I could shop elsewhere, but really that would be a total pain because the other main supermarket is way more expensive. I only really go there for what I can't get in the greengrocers or lidl anyway.
Maybe I could go with a friend next time who could observe from a small distance and then when I get away she could have a word and ask him to back off.
Thank you for your replies. I'm feeling quite shaky this evening.

OP posts:
Offred · 26/05/2015 22:22

It's so hard. I really feel for you. Supermarket guy's behaviour is out of order but really try to be kind to yourself and do thinks that are for you not out of consideration for him or worry about your reaction being 'wrong'.

Jux · 27/05/2015 15:33

He does sound like his own boundaries need resetting! A curt nod if he says anything to you, and swift move on or return to your interest in the shelves/veg may well be as much action as you need to take, though you have to do that a few times to get him to give up. "I am not interested" would also work.

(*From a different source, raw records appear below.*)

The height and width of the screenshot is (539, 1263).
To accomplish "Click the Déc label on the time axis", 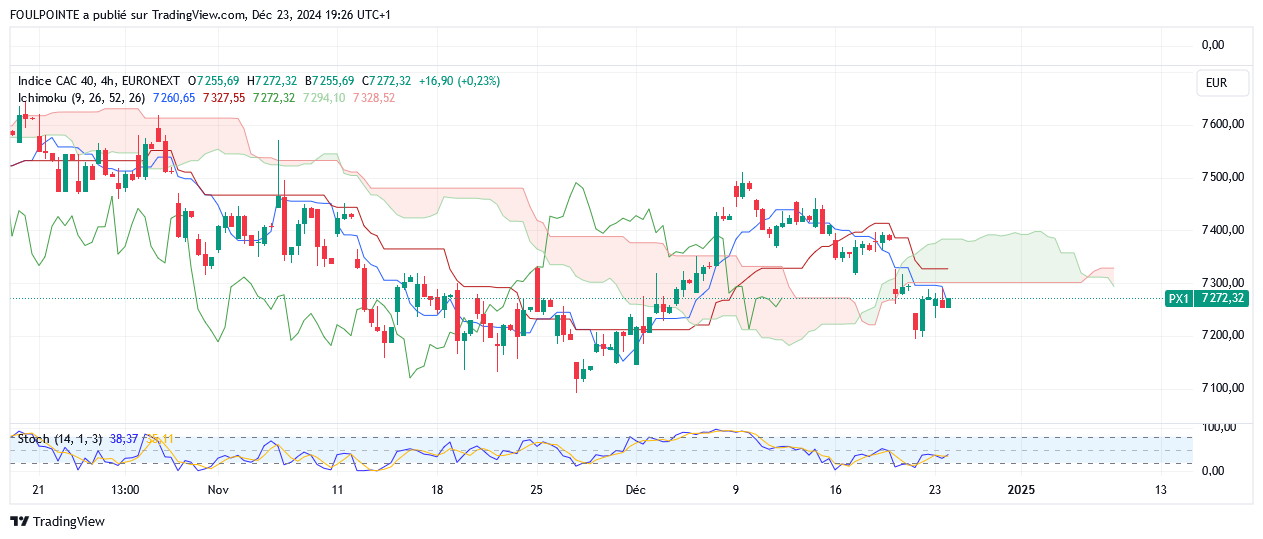I will (x=635, y=490).
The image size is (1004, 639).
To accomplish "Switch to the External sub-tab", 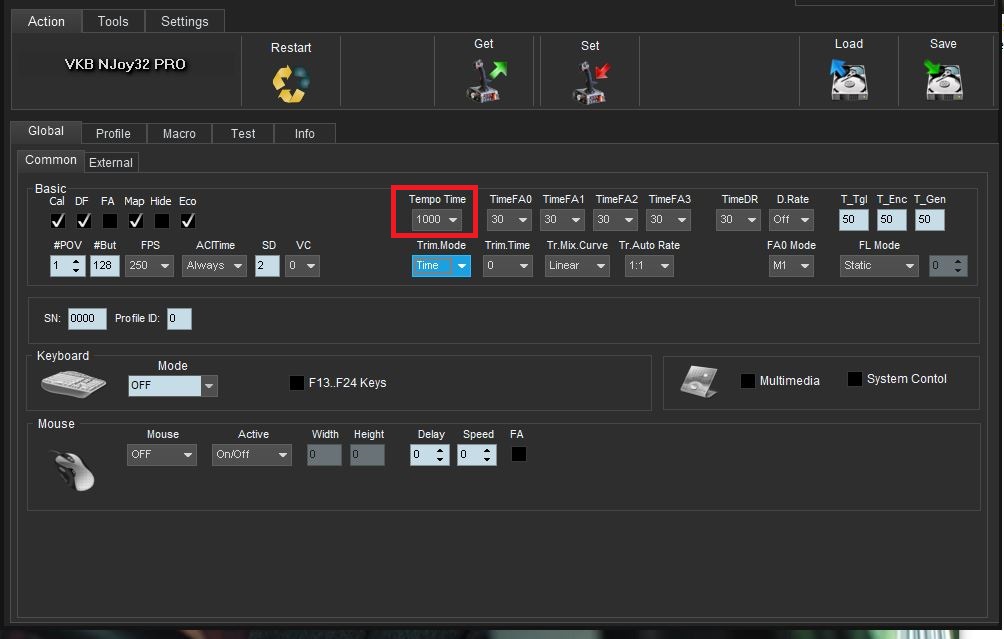I will pos(111,163).
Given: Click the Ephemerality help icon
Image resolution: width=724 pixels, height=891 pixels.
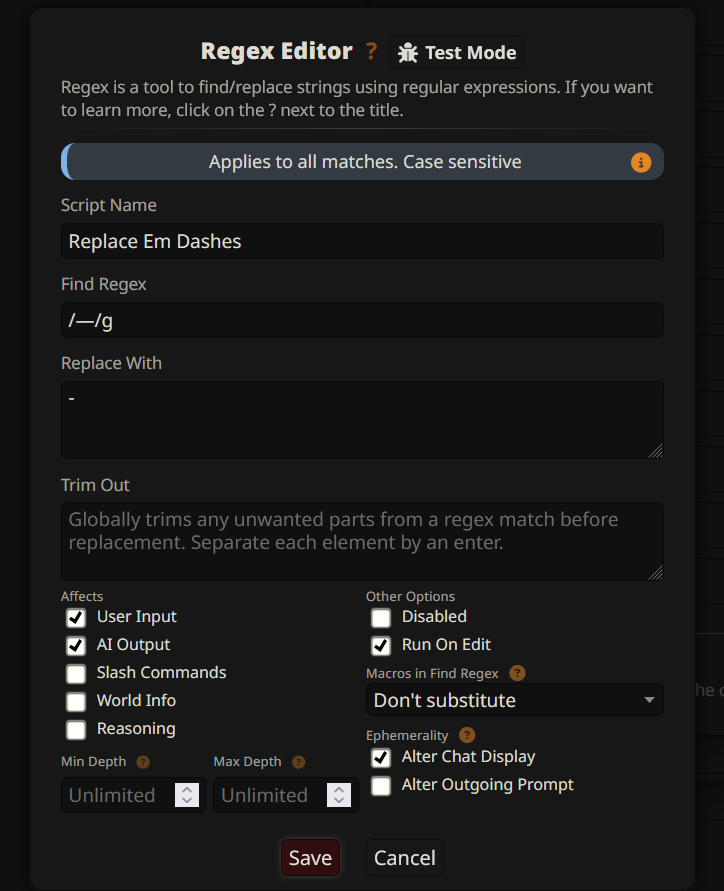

I can't believe he's inviting you on holiday with him! Why on earth would someone do that? What I would do, and I'm not saying you should, would be a laughing "In your dreams, sonny!" with a wink and a grin, and straight back to the shopping. (I'm too old and ugly these days to get chatted up anywhere, oh woe is me Grin, but it did used to happen a lot and that really is basically what I did. It kept things friendly somehow without any commitment on either side.)